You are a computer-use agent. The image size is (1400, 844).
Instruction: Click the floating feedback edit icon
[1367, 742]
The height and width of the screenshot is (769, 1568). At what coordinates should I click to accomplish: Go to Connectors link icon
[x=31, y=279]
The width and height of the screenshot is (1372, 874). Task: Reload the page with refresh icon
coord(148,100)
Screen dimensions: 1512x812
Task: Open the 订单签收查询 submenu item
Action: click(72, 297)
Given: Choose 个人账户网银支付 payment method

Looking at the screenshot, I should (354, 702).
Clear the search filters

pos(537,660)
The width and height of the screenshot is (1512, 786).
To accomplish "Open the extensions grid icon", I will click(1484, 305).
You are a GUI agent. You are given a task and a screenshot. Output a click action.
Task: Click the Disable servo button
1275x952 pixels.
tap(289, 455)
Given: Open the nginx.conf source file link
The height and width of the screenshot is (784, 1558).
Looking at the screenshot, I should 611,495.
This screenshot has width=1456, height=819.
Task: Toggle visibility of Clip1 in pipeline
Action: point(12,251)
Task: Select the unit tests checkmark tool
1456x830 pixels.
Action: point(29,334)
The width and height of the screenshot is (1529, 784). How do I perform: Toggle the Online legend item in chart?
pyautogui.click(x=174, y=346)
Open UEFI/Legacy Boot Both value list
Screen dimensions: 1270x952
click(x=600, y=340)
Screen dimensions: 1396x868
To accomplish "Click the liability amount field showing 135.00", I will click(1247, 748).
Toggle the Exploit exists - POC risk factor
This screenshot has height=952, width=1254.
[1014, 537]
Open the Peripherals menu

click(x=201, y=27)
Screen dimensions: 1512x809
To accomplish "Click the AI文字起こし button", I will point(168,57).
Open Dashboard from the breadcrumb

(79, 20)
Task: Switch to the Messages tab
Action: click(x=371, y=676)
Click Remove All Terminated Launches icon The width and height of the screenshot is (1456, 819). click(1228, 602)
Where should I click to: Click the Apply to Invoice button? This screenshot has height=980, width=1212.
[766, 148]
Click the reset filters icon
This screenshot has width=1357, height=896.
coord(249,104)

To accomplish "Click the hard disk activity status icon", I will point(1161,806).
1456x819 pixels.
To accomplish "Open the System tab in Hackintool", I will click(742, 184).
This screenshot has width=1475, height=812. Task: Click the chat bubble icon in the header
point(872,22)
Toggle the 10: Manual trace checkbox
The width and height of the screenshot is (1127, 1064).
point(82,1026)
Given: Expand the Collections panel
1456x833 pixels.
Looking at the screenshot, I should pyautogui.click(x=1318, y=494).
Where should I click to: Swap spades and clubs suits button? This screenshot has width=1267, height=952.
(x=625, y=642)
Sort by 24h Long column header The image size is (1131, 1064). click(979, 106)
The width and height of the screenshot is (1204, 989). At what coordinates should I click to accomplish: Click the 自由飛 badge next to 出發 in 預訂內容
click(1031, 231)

━━━━━━━━━━━━━━━━━━━━

**Exercise directions**
Put down each entry again, unchanged and complete.

**Solution to this problem**
You are a computer-use agent. The image size is (1400, 844).
Instruction: Click the floating feedback edit icon
[1367, 742]
The height and width of the screenshot is (769, 1568). At what coordinates should I click to accomplish: Go to Connectors link icon
[x=31, y=279]
The width and height of the screenshot is (1372, 874). Task: Reload the page with refresh icon
coord(148,100)
Screen dimensions: 1512x812
Task: Open the 订单签收查询 submenu item
Action: click(72, 297)
Given: Choose 个人账户网银支付 payment method

Looking at the screenshot, I should (354, 702).
Clear the search filters

pos(537,660)
The width and height of the screenshot is (1512, 786).
To accomplish "Open the extensions grid icon", I will click(1484, 305).
You are a GUI agent. You are given a task and a screenshot. Output a click action.
Task: Click the Disable servo button
1275x952 pixels.
tap(289, 455)
Given: Open the nginx.conf source file link
The height and width of the screenshot is (784, 1558).
Looking at the screenshot, I should 611,495.
This screenshot has width=1456, height=819.
Task: Toggle visibility of Clip1 in pipeline
Action: point(12,251)
Task: Select the unit tests checkmark tool
1456x830 pixels.
Action: point(29,334)
The width and height of the screenshot is (1529, 784). How do I perform: Toggle the Online legend item in chart?
pyautogui.click(x=174, y=346)
Open UEFI/Legacy Boot Both value list
Screen dimensions: 1270x952
click(x=600, y=340)
Screen dimensions: 1396x868
To accomplish "Click the liability amount field showing 135.00", I will click(1247, 748).
Toggle the Exploit exists - POC risk factor
This screenshot has height=952, width=1254.
[1014, 537]
Open the Peripherals menu

click(x=201, y=27)
Screen dimensions: 1512x809
To accomplish "Click the AI文字起こし button", I will point(168,57).
Open Dashboard from the breadcrumb

(79, 20)
Task: Switch to the Messages tab
Action: click(x=371, y=676)
Click Remove All Terminated Launches icon The width and height of the screenshot is (1456, 819). click(1228, 602)
Where should I click to: Click the Apply to Invoice button? This screenshot has height=980, width=1212.
[766, 148]
Click the reset filters icon
This screenshot has width=1357, height=896.
coord(249,104)

To accomplish "Click the hard disk activity status icon", I will point(1161,806).
1456x819 pixels.
To accomplish "Open the System tab in Hackintool", I will click(742, 184).
This screenshot has width=1475, height=812. Task: Click the chat bubble icon in the header
point(872,22)
Toggle the 10: Manual trace checkbox
The width and height of the screenshot is (1127, 1064).
point(82,1026)
Given: Expand the Collections panel
1456x833 pixels.
Looking at the screenshot, I should pyautogui.click(x=1318, y=494).
Where should I click to: Swap spades and clubs suits button? This screenshot has width=1267, height=952.
(x=625, y=642)
Sort by 24h Long column header The image size is (1131, 1064). click(979, 106)
The width and height of the screenshot is (1204, 989). At what coordinates should I click to accomplish: Click the 自由飛 badge next to 出發 in 預訂內容
click(1031, 231)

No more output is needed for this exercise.